Wednesday 2 February 2011

Indie Rockers Can Swear Too - #4 - Wilco

Wonder if anyone has ever been to A&E after burning themselves by burning a flag. Smash the state!

Music can be like a life yardstick sometimes. You can peg memories onto songs, albums or musical movements and know that forever and a day those notes will make you instantly recall something or another. Happy and sad, meaningful and inconsequential. It really can be quite powerful. For me, I still can't hear 'Wannabe' without wanting to be 10 again sliding on my knees around the local disco with the girls looking on adoringly. I think it was adoring glances, I didn't really have any concept of reading emotions back then. They were probably thinking "He's going to ruin his trousers doing that. The child." Still, you know what I'm getting at here.

Today's swear song, for quite a long time, reminded me of being naked. Yes, I know. Grotesque. Still, read on and all will become clear. Like, erm, how clear you can see once the rain has gone.

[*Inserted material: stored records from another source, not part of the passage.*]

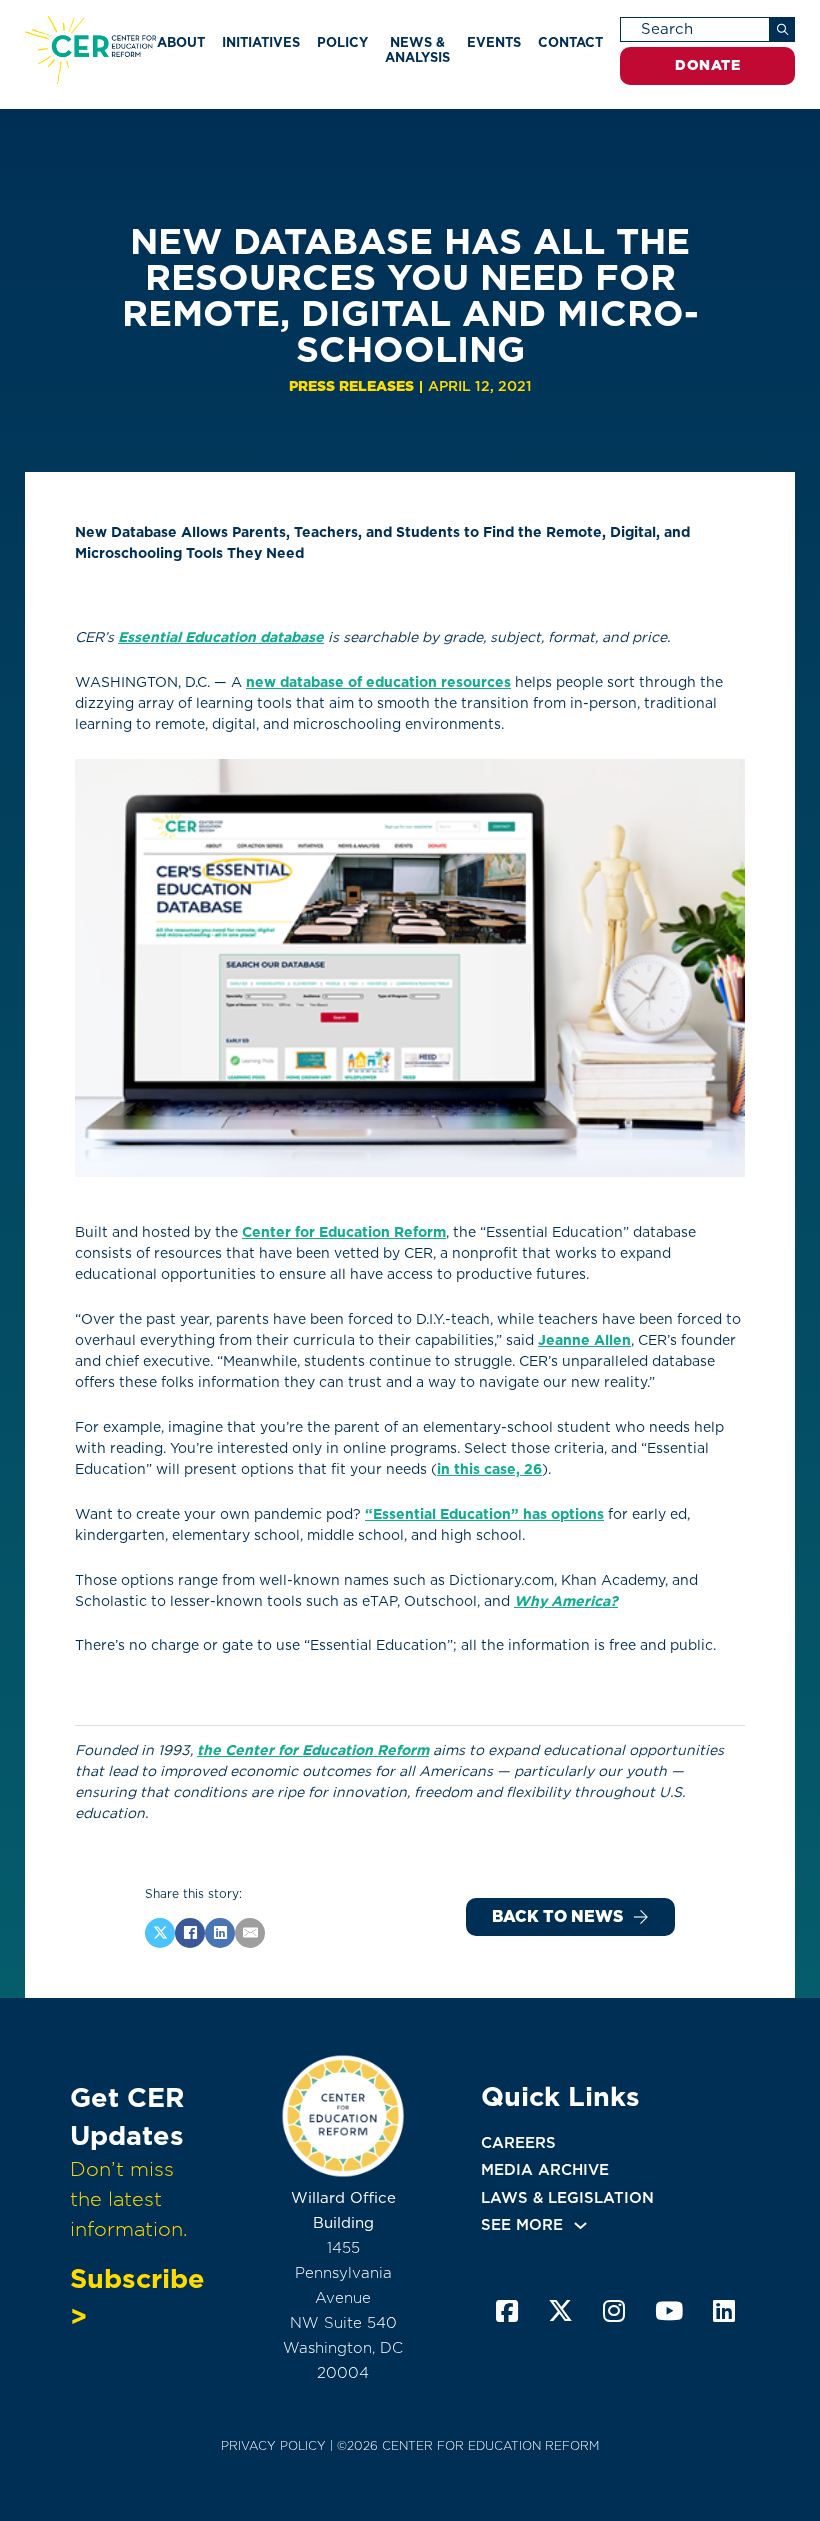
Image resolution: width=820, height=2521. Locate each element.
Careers (518, 2143)
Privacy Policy (273, 2445)
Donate (707, 65)
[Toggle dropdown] (580, 2225)
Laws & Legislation (567, 2198)
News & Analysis (417, 49)
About (181, 42)
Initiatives (261, 42)
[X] (160, 1933)
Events (494, 42)
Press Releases (351, 386)
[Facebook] (190, 1933)
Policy (342, 42)
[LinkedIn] (220, 1933)
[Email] (250, 1933)
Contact (570, 42)
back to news (557, 1916)
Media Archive (545, 2170)
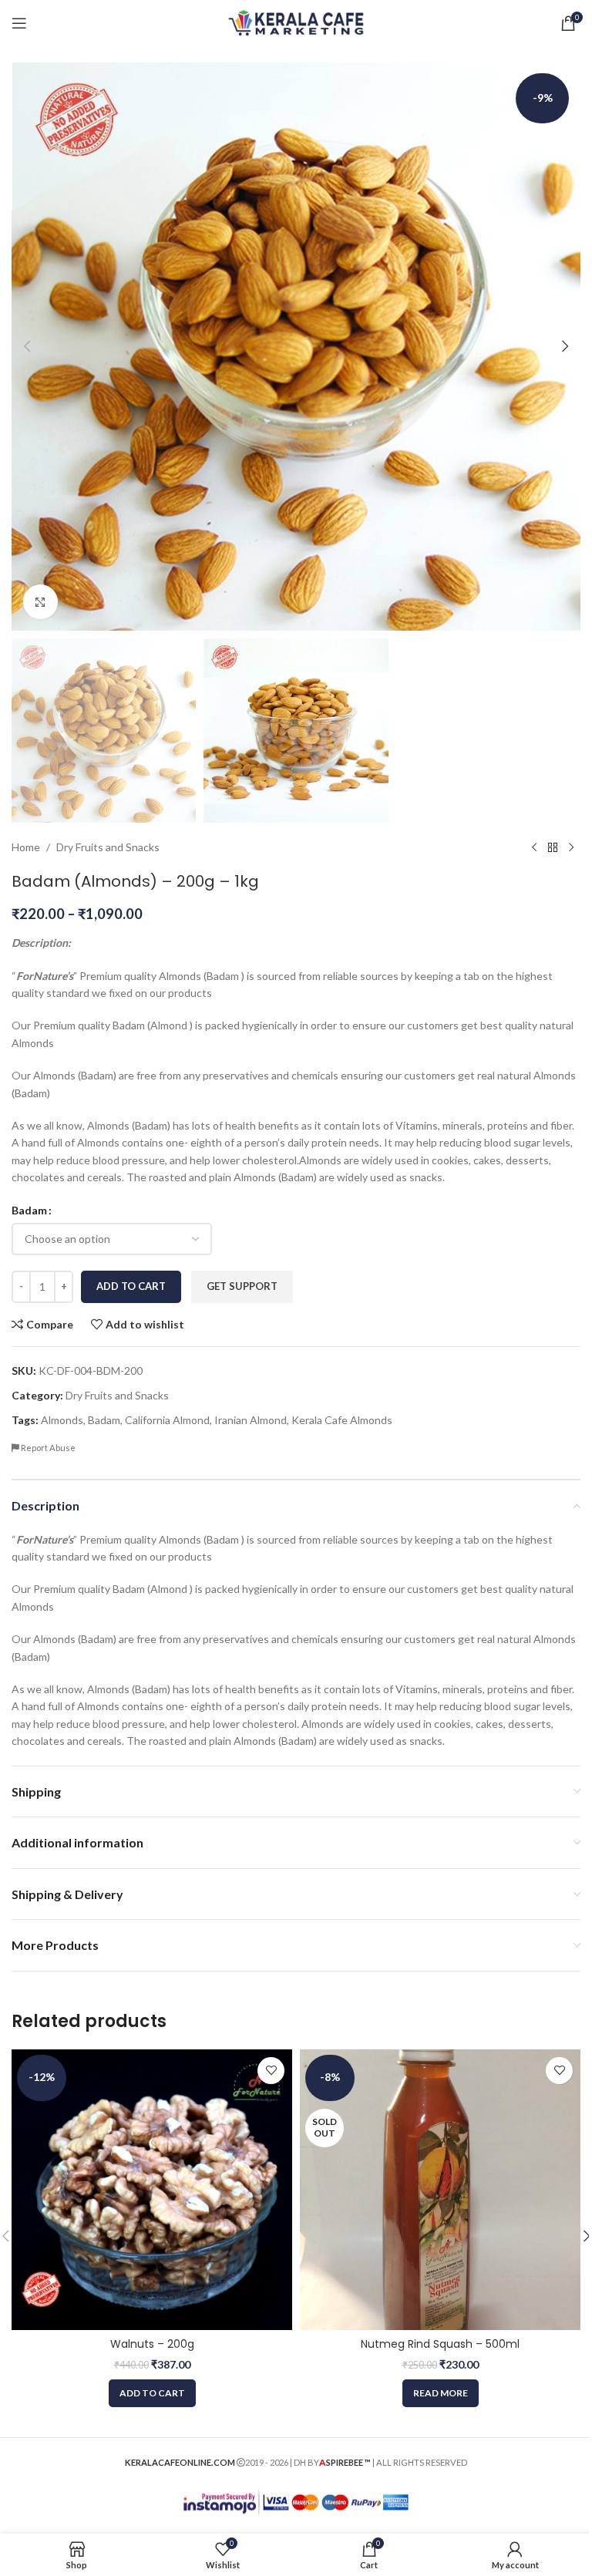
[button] (27, 346)
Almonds (62, 1419)
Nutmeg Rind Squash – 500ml (440, 2344)
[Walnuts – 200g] (152, 2189)
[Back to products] (552, 847)
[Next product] (571, 847)
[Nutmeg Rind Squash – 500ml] (440, 2189)
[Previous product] (534, 847)
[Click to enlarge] (40, 601)
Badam (29, 1210)
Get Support (242, 1286)
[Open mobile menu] (19, 23)
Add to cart (131, 1286)
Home (26, 847)
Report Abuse (47, 1448)
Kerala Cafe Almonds (341, 1419)
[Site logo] (296, 22)
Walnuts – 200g (152, 2344)
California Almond (167, 1419)
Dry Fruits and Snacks (108, 847)
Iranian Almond (250, 1419)
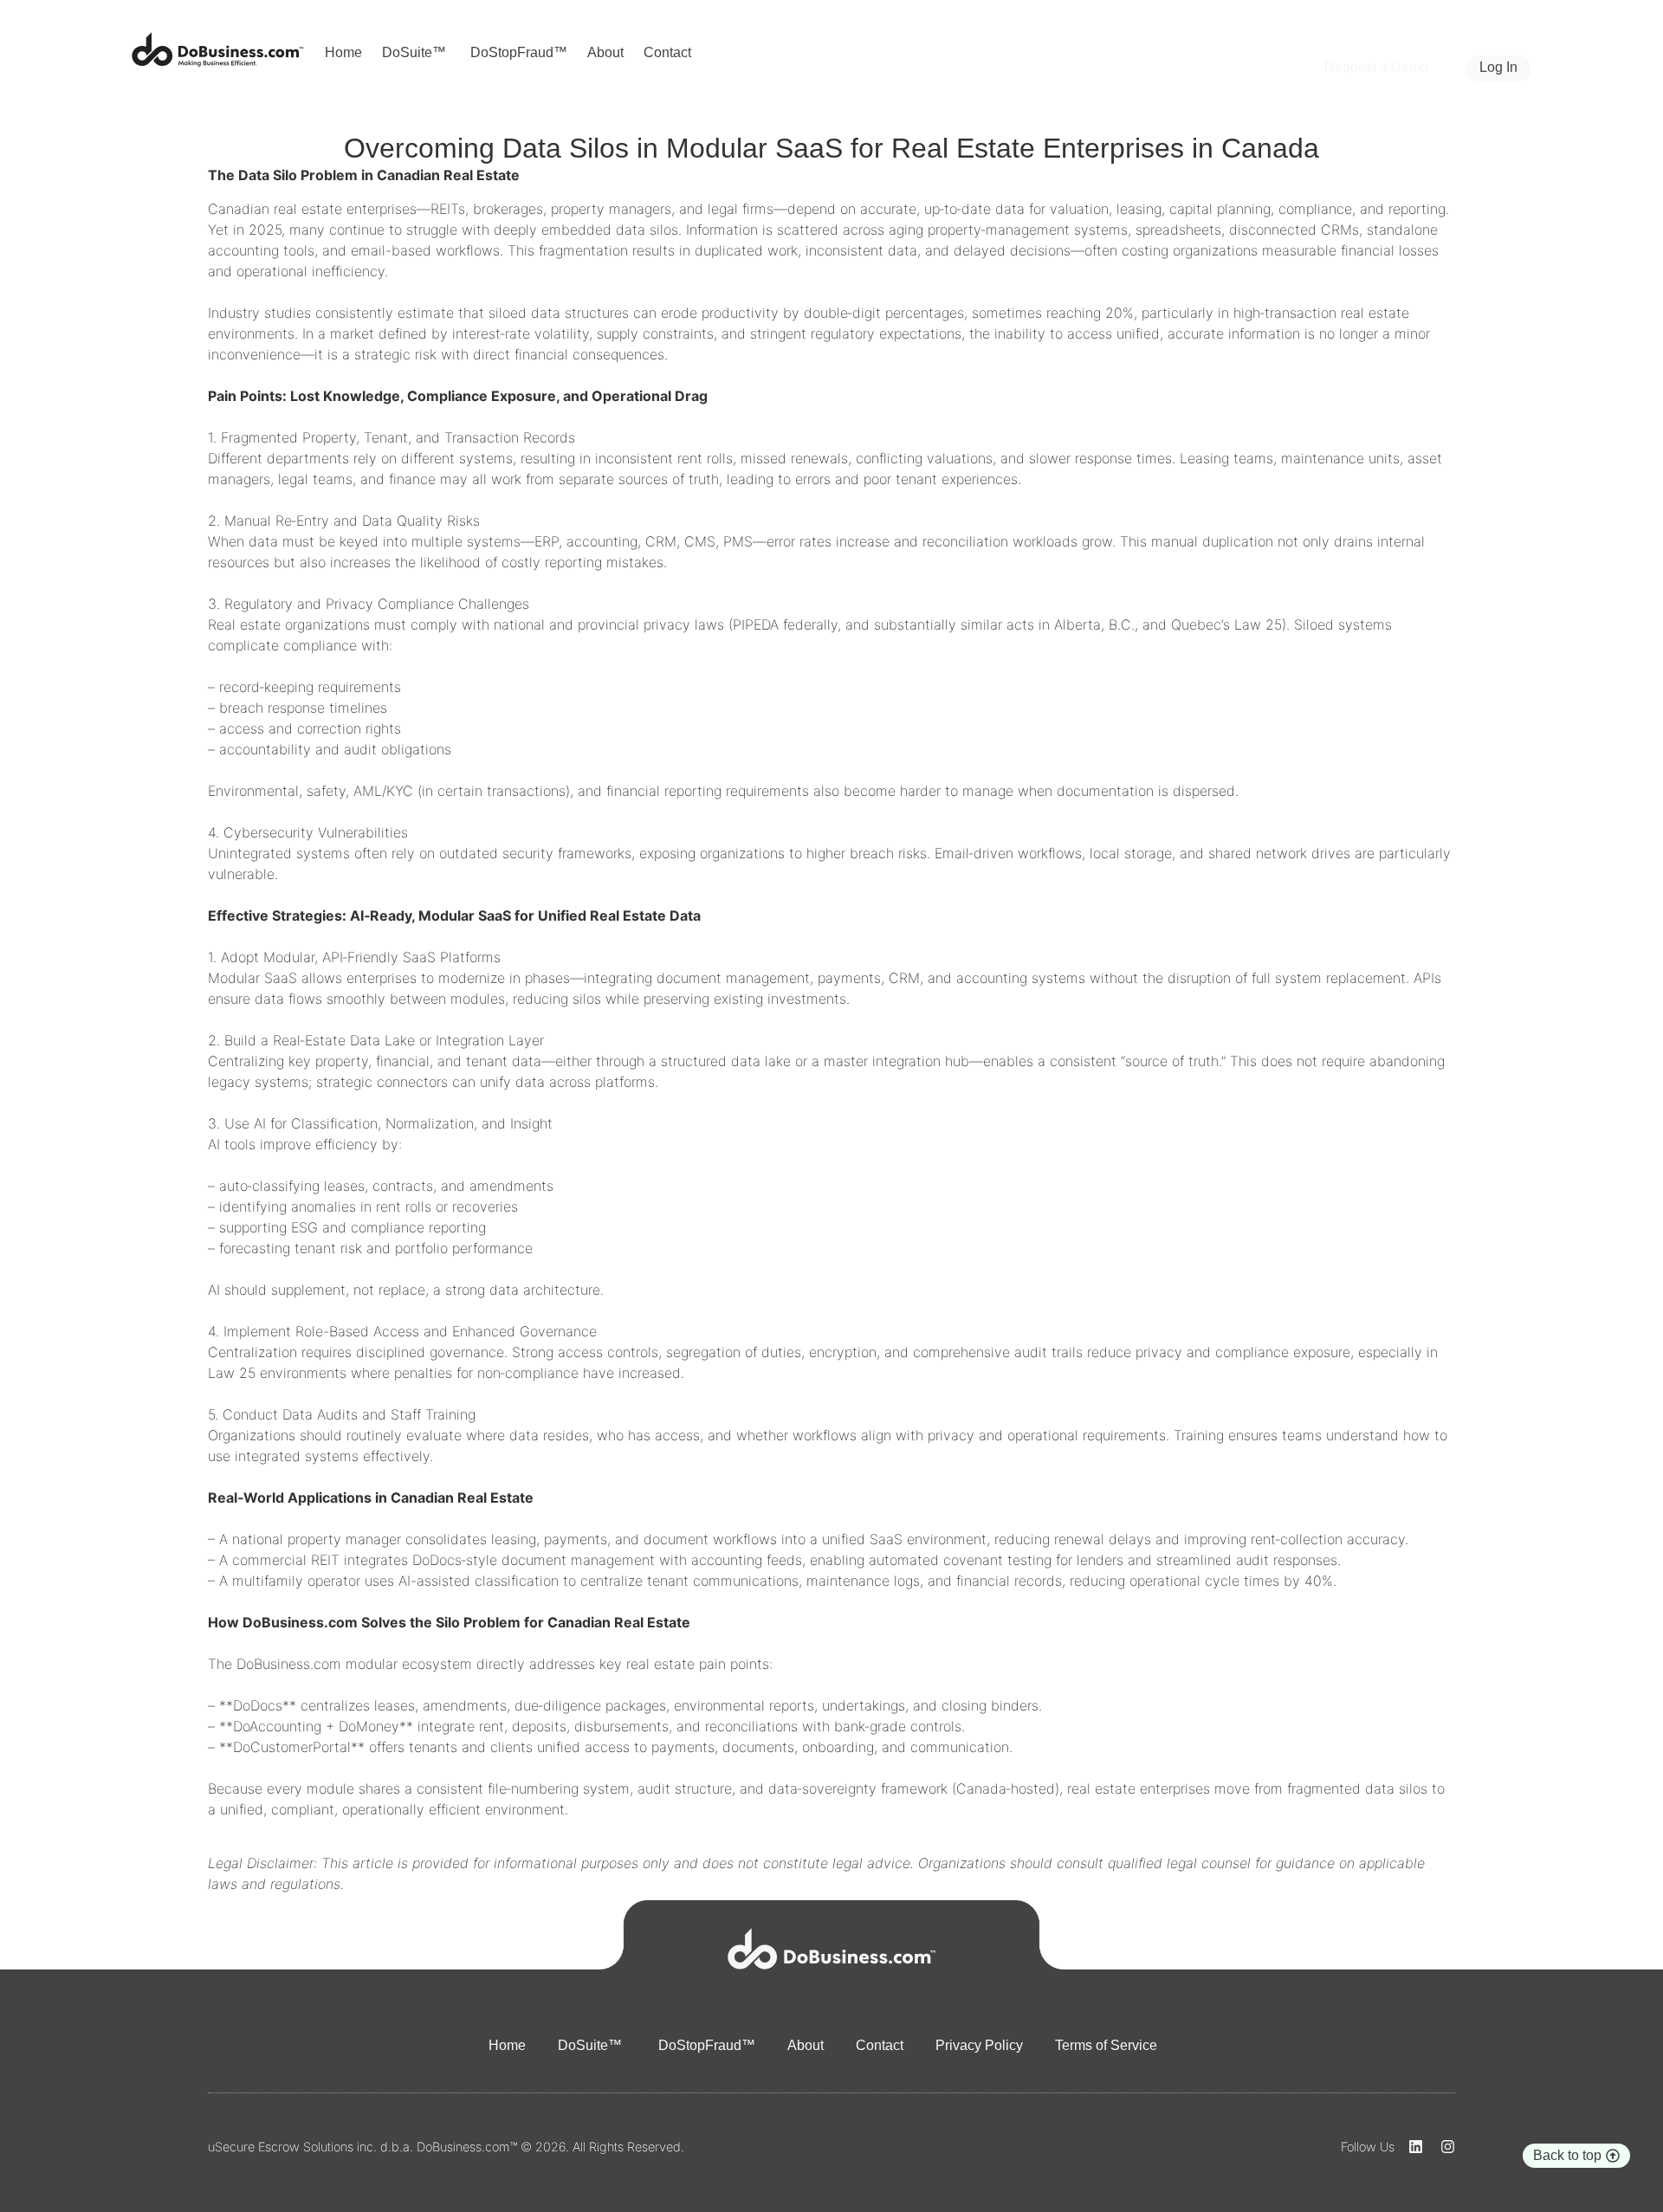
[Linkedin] (1415, 2146)
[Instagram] (1447, 2146)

4. Wilco - Ashes of American Flags


"All my lies are always wishes..."

'Yankee Hotel Foxtrot' is my favourite album of all time. I make no secret of it. I say that because I believe it to be faultless from start to finish and I'm still amazed by how every single second of it feels deliberate, considered. I bought 'Yankee...' when it was released in 2002 and for the first few months of my ownership, a weird pattern started emerging. For some reason or another I was struggling to find the time to listen to new CDs I had bought then. The only real window I had was when I was in the bath so this is what I did with 'Yankee...'. Thing was, for about a month I only listened to it in the bath and after a while the only thing I could associate the album with was, of course, bath times. Tweedy would chime in with some of his cryptic and coded lines and all I'd be thinking of would be lavender bubble bath and looking down at my exposed little beer gut and enormous appendage. In short, I nearly ruined this record with my ridiculous mental associations. With time, though, 'Ashes of American Flags' was the song that started to hook me in. I started listening to the song obsessively and then the record and before long, I didn't listen to anything else for the rest of the year.

A few years ago I use to have this recurring dream that was pretty interesting. It was more dramatic, in a dark way, actually but yeah, here's how it played out. In the dream, I'd be in an exam hall doing, guess what, an exam. Not alone, there'd be a whole load of people all doing the exam too. Anyway, I'd turn over the page and the only question on the paper read "Write out a song word for word overleaf. If you make any mistakes, your life will end." So, as I said pretty dark, isn't it? Simple rules really, write a song out, get it right and live. Ever since then I've often thought about what song I'd do if that situation ever occurred.* I'm now quite sure it would be 'Ashes of American Flags'. Simply beacause there aren't any records I know better than 'Yankee...' and no songs I love or have listened to more than 'Ashes..'. This song, for me, is the archetypal Jeff Tweedy lyric too. Obtuse and abstract to a point yet still catching you off guard now and then with stunningly simple lines that need no deciphering, "I know I would die if I could come back new," it doesn't get any plainer or remorseful than that.

As if it wasn't good enough anyway, there's also a great curse here. A curse that actually makes a beautifully poetic point. Listen out for it and then change all your forum signatures and engravings on your iPod. Go on, it'll make you look coolly detached and clever. I promise.

# of words - 1
Severity of words - The second worst one to youknowwhat
Manner of delivery - It's a good point.